I think the idea that your personality doesn't really count for much actually triggers the normalfags and foids deep down. They're scared to admit that their relationships and whatnot weren't formed due to their own merit, but rather factors they have little to no control over.

The idea that it was their "personality" gives them the illusion of control and it makes them feel good about themselves as they delude themselves into thinking that they rightfully earned the validation and approval they receive. It also makes them feel like they're good people, and by being good people they're entitled to good things.

When you attack the "personality" meme, they take it as if you've attacked them. They don't like the idea that they haven't actually achieved as much so they attack you back.

They can't accept that looks has something to do with it and would rather believe its just personality, so they attempt to turn the tables on you by giving you shitty vague advice on how to obtain this so called "good personality" (which is really a huge check list of shit that doesn't help) and once you tell them that it isn't working they'll basically scorn at you for even EXPECTING an outcome. They'll claim that you're being entitled or that you're not trying hard enough, always giving YOU the blame.

Also, it makes them question of what is good vs bad. Weren't good people meant to have good lifes and get a partner because they were good? Weren't bad people meant to be the ones left out because they're bad? When an ugly person tries to tick off the "personality" checklist with no success, then it's only reasonable to assume that he MUST be bad right? The question that bothers them is what makes the ugly person so bad, and then it dawns on them:
he's ugly.

This realisation is followed by confusion as it makes them rethink their ideas of personality. However, they push this realisation away and convince themselves that only their personalities mattered, that they're being approved for who they truly are.
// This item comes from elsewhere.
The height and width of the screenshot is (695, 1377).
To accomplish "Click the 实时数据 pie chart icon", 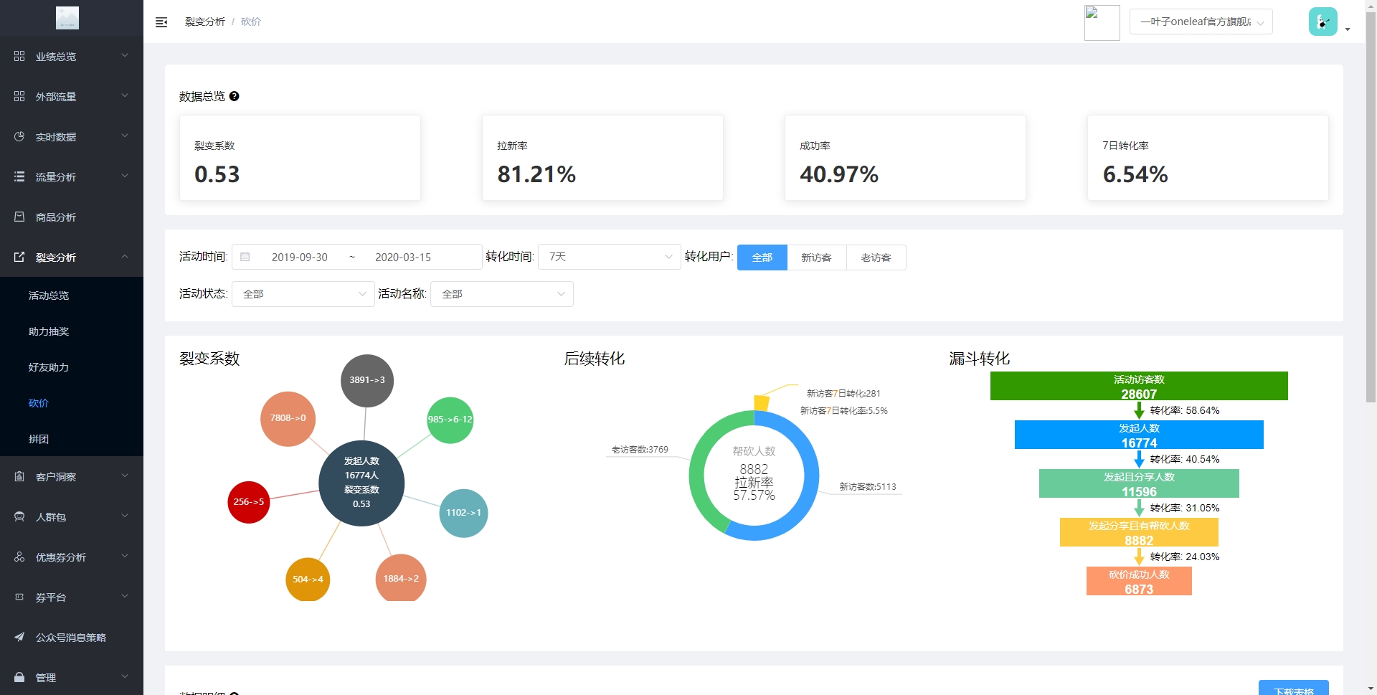I will [x=19, y=136].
You can't win with them because by engaging in this debate you're attacking their egos, and we all know what happens when you do that.
 
On a very popular Russian youth group with several millions participants I dropped some blackpills about personality and lookism, and for my surprise I got tons of likes. So a lot of people understand what is going on.
 
High IQ. Normies like to believe they have control. They hate the idea of determinism.
 
Personality is code for looks.
 
You need to be at least average looking and have a social circle to get a gf.
 
It's all BS spewed by normies to not only make themselves feel good but seek validation from other's because it fits society's standards. They are deluded enough to believe that their words can change what we've endured for so long.